EXTRACTED TEXT:
◆ ◆ ◆

Famous composers and their works, Vol. 1
Part 36
In his "Alceste" Gluck has exercised all his talent as composer in order to give the most intense musical expression to the evangel of devoted, self-sacrificing love. Naturally, it is to the noble, touching figure of the queen, wife and mother that he devotes the greatest love and care. Courageously she faces death with the words of the famous aria, "Ombre, larve, compagne di morte"; and the tenderest mother speaks in her when in parting from her children she makes her last petition: "Venite sovente alia mia tomba ornatela di fiori."
Further, the choruses in "Alceste" are overpowering in effect, which fact indicates a step in advance of "Orpheus" in so far that here the orchestra conduces infinitely more to the portrayal of the situation. Even in the first mentioned arias of "Alceste" the instruments, especially the trumpets, are employed in the most telling manner. Still more stirring is the orchestral action following the decree of the oracle, in the chorus "Fuggiamo!" Scarcely have the words of the gods died away when the basses are heard, in dull, sustained tones, descriptive of the murmur of the multitude. The murmuring grows louder and individual cries are heard until finally the entire mass of orchestra and chorus unites in the cry: "Let us away!" The full power of the Gluck orchestra, however, is revealed in the chorus of the gods of death which is sung upon one key by the basses, while the melody is sustained by the instruments. As an orchestral piece of the highest, most imperishable worth the sacrificial march in the first act deserves special mention. In this the melody, sustained simply by stringed instruments and low flutes, is quite different in character from ordinary marches and cannot fail to produce upon the mind of the hearers the mood corresponding to the high religious action.
Of "Paris and Helen" the reader knows already that, in spite of the sanguine hopes of the composer, the work was decidedly rejected by the public. He will remember also that Gluck, in this case, was not disposed to recognize the "vox populi" as the "vox dei," as he gave vent to indignation at his failure in the dedication of the work to the Duke of Braganza. Later, however, he must have acknowledged the justice of the judgment pronounced by the Viennese public, proved, if in no other way, by the fact that he did not consider "Paris" suitable to appear at the Paris Opera with "Orpheus" and "Alceste." Still, this almost unknown opera has its significance in the resumé of the master's development. In his endeavor to draw a sharp contrast between the principal figures--the effeminate Phrygian and the pure, true Spartan maid--Gluck has gained perceptibly in this direction of his art, and in the vocal as well as in the orchestral parts the peculiarity of each distinct nation is expressed. This is apparent even in the overture, which is more nearly related to the drama than in the case of Gluck's former operas, in that certain of its motives are repeated in the course of the action.

◆ ◆ ◆

SUPPLIED DATA:
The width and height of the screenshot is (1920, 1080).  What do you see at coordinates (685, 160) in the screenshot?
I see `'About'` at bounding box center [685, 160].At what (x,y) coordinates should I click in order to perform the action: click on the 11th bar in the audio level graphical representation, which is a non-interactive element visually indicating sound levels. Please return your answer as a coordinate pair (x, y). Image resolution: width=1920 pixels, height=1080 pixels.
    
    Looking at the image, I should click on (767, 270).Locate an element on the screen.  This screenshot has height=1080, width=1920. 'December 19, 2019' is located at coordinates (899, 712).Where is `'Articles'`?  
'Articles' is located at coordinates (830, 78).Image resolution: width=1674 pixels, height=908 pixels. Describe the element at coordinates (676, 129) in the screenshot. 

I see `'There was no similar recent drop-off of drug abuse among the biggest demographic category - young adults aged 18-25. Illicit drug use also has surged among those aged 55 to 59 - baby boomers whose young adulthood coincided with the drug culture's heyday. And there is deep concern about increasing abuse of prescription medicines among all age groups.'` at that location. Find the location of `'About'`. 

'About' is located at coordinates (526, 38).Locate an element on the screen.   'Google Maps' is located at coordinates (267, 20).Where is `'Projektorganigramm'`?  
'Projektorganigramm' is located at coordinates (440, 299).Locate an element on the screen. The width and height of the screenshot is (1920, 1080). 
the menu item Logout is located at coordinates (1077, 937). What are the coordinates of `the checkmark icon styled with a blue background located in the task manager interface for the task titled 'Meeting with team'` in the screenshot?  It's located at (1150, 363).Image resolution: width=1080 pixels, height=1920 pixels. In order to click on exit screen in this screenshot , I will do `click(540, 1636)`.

◆ ◆ ◆

DIRECTIONS:
In the passage on Gluck's operas, which instruments sustain the melody of the sacrificial march in the first act of "Alceste"?

WRITTEN SOLUTION:
Stringed instruments and low flutes.